Soufan then recounts a tug-of-war between the interrogators and the contractors brought in to apply the third degree. The intelligence and law enforcement professionals struggled to reestablish rapport with Zubaydah after each iteration of harsh interrogation tactics.

The new techniques did not produce results as Abu Zubaydah shut down and stopped talking. At that time nudity and low-level sleep deprivation (between 24 and 48 hours) was being used. After a few days of getting no information, and after repeated inquiries from DC asking why all of sudden no information was being transmitted (when before there had been a steady stream), we again were given control of the interrogation.

We then returned to using the Informed Interrogation Approach. Within a few hours, Abu Zubaydah again started talking and gave us important actionable intelligence.

The enhanced interrogation techniques were not only inferior to traditional interrogation techniques, they proved counterproductive. The use of illegal techniques resurrected the “wall” between the CIA and the FBI with regard to these detainees. This prevented FBI experts who knew more about Al Qaeda than anyone else in the government from questioning them. Plus, as Soufan recounts, coercive techniques make detainees tell you what you want to hear, whether it is true or not. As Jesse Ventura says, “you give me a waterboard, Dick Cheney, and one hour, and I’ll have him confess to the Sharon Tate murders.”

Torture did not advance the work of picking apart Al Qaeda, it disrupted it.

Torture? No.

Charles Krauthammer’s recent column tells us that the wisdom of torture is undeniable. According to Krauthammer, there are two situations where torture is justified: the ticking time bomb scenario and when we capture high-ranking terrorists and conclude that giving them the third degree may save lives. Furthermore, it would be “imprudent” for anyone who would not use torture to be named the commander of Central Command (CENTCOM), the military organization in charge of American forces in the Middle East.

The generals who have been in charge of CENTCOM and other national security officials disagree.

Here is a video of General Petraeus, current commander of Central Command, saying that American forces cannot resort to torturing prisoners:

The open letter Petraeus mentions in the video is available here. He admonishes our troops to treat prisoners humanely. “Adherence to our values distinguishes us from our enemies.”

Former CENTCOM commanders Anthony Zinni and Joseph Hoar don’t endorse torture either, evidenced by their open letter (along with dozens of other former general officers) to Congress asking that the CIA abide by the Army interrogation manual.

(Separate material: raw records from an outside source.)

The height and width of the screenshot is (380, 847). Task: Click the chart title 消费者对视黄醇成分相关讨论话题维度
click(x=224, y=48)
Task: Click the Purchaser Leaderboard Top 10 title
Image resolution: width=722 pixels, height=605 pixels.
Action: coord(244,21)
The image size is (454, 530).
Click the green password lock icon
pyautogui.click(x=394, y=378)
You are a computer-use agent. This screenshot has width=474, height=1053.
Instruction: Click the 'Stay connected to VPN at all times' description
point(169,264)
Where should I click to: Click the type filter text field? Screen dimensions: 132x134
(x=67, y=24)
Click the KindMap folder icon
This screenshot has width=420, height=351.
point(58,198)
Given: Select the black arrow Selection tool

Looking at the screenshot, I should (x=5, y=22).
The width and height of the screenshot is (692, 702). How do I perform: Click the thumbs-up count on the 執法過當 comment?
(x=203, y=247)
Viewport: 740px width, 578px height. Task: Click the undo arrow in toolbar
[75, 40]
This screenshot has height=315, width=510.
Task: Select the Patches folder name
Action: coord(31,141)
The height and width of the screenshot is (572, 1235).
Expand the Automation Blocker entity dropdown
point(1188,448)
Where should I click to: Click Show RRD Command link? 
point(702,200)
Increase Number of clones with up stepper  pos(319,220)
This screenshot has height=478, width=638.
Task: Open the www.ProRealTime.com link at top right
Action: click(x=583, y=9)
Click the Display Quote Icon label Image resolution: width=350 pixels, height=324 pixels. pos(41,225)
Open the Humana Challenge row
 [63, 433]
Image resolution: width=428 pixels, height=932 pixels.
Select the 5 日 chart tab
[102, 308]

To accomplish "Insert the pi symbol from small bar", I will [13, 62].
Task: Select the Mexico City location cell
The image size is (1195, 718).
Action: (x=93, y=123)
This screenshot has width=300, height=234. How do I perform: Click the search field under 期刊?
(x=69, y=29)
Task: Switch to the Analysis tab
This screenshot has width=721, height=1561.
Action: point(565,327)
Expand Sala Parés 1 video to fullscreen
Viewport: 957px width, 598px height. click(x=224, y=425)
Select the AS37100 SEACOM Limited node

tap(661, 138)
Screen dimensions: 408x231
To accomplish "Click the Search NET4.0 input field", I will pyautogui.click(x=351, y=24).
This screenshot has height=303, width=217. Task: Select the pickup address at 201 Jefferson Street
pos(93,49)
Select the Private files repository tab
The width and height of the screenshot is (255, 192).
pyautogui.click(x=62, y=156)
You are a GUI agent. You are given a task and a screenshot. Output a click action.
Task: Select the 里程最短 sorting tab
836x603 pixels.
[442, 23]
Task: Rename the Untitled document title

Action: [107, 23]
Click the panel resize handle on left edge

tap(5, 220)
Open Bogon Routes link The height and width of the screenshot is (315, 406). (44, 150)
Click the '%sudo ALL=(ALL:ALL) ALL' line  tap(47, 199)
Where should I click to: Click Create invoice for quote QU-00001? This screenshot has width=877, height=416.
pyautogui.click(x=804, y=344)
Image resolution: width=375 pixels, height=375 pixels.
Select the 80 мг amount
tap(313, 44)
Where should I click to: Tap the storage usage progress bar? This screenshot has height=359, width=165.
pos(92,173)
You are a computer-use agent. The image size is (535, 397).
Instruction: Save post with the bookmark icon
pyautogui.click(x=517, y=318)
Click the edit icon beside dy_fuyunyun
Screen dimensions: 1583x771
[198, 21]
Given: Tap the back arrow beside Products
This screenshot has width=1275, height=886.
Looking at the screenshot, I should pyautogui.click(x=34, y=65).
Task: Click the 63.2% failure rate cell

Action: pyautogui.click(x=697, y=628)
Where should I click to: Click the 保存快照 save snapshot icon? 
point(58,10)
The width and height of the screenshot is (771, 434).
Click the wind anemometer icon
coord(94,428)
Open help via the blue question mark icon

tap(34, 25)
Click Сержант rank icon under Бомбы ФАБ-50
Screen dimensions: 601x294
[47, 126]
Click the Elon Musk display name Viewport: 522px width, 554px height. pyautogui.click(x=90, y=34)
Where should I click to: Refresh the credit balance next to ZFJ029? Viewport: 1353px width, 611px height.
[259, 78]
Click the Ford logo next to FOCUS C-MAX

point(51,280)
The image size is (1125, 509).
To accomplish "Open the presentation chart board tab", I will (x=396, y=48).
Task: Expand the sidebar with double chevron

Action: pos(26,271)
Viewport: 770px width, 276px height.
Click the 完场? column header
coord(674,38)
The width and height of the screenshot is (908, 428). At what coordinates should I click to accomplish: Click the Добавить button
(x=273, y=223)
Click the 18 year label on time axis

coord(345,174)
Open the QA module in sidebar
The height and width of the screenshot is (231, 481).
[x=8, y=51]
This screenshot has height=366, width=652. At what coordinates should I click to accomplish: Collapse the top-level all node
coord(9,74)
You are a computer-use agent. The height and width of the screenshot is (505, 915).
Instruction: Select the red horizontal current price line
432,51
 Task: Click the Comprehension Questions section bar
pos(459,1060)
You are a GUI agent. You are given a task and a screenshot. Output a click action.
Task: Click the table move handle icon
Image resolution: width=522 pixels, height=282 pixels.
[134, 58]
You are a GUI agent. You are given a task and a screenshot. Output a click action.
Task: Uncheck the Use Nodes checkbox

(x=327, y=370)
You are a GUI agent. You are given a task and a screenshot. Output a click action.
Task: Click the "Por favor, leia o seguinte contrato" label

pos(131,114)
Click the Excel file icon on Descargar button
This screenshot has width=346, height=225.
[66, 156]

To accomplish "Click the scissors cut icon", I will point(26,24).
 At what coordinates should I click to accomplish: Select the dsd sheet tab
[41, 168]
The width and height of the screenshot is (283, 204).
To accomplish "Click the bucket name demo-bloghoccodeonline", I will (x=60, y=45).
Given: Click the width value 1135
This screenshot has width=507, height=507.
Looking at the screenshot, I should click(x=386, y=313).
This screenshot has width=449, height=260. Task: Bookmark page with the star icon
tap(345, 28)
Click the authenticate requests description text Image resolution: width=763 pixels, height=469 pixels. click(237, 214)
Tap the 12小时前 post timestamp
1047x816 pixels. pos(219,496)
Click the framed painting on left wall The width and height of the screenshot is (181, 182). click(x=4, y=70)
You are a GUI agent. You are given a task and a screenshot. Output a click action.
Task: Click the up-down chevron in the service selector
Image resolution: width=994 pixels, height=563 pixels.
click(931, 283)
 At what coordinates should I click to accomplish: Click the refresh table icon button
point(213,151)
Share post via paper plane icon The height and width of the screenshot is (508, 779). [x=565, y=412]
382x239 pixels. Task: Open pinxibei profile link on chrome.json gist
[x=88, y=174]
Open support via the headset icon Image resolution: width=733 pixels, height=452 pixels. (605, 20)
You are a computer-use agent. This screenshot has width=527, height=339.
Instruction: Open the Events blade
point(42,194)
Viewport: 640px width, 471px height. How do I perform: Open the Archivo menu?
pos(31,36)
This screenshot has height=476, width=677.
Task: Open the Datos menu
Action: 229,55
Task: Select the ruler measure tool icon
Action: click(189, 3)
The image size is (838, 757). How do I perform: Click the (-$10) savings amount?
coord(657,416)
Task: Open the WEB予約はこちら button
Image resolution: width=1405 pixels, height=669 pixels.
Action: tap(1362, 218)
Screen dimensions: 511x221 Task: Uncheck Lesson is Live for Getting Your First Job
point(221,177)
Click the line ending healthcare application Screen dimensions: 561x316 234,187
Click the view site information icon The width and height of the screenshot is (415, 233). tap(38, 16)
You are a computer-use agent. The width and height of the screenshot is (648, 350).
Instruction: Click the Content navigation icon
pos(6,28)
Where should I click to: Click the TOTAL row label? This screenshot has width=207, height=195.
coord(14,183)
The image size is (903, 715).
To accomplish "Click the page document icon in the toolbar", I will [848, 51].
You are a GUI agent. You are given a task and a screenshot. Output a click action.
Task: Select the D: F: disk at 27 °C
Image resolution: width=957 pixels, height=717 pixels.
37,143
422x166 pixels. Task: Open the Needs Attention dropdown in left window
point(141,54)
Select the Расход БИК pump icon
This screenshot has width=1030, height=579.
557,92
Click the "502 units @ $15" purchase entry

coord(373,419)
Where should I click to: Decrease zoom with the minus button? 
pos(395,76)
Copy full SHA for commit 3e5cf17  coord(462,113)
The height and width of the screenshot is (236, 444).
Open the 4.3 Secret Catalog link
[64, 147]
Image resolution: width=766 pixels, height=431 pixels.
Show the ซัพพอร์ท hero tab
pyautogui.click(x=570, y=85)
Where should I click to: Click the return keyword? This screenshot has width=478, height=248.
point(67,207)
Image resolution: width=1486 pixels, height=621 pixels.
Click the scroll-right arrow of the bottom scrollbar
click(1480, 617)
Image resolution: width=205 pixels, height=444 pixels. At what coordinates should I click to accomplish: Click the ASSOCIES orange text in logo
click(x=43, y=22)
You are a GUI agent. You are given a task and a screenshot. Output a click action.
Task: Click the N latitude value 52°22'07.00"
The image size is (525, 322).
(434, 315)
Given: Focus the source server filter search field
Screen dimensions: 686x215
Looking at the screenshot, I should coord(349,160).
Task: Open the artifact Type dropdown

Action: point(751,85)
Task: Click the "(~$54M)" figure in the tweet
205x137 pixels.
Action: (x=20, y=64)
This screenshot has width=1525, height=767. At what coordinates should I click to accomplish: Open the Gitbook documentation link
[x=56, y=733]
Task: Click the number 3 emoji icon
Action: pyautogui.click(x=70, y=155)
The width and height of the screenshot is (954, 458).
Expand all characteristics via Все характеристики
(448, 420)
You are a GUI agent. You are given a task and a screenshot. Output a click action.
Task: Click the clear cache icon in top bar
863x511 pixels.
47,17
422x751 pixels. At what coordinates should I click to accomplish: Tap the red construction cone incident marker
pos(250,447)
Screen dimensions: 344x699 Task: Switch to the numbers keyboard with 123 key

Hoar and former Commandant of the Marine Corps Charles Krulak wrote separately to denounce torture:

As has happened with every other nation that has tried to engage in a little bit of torture – only for the toughest cases, only when nothing else works – the abuse spread like wildfire, and every captured prisoner became the key to defusing a potential ticking time bomb.

So, once we sign off on the ticking time bomb scenario, the rationalization spreads to whenever we think it may save lives.  Sound familiar?

These former commanders are not alone.  Colonel Morris Davis, former chief prosecutor at Guantanamo Bay, also had some words on the subject. “We can never retake the moral high ground when we claim the right to do unto others that which we would vehemently condemn if done to us.”

Malcolm Nance, former head of the Navy’s Survival, Evasion, Resistance, and Escape course (where sailors are trained in resisting interrogation techniques, including waterboarding), seems to know a thing or two about the topic. “I have personally led, witnessed and supervised waterboarding of hundreds of people.” He roundly denounces the use of waterboarding as wrong, ineffective, and counterproductive.  Just for the record, water actually enters the lungs of a waterboarding victim.  This is not simulated drowning, but controlled drowning. Read the whole thing.

Krauthammer’s column gives the impression that all national security experts support making torture our national policy. Wrong.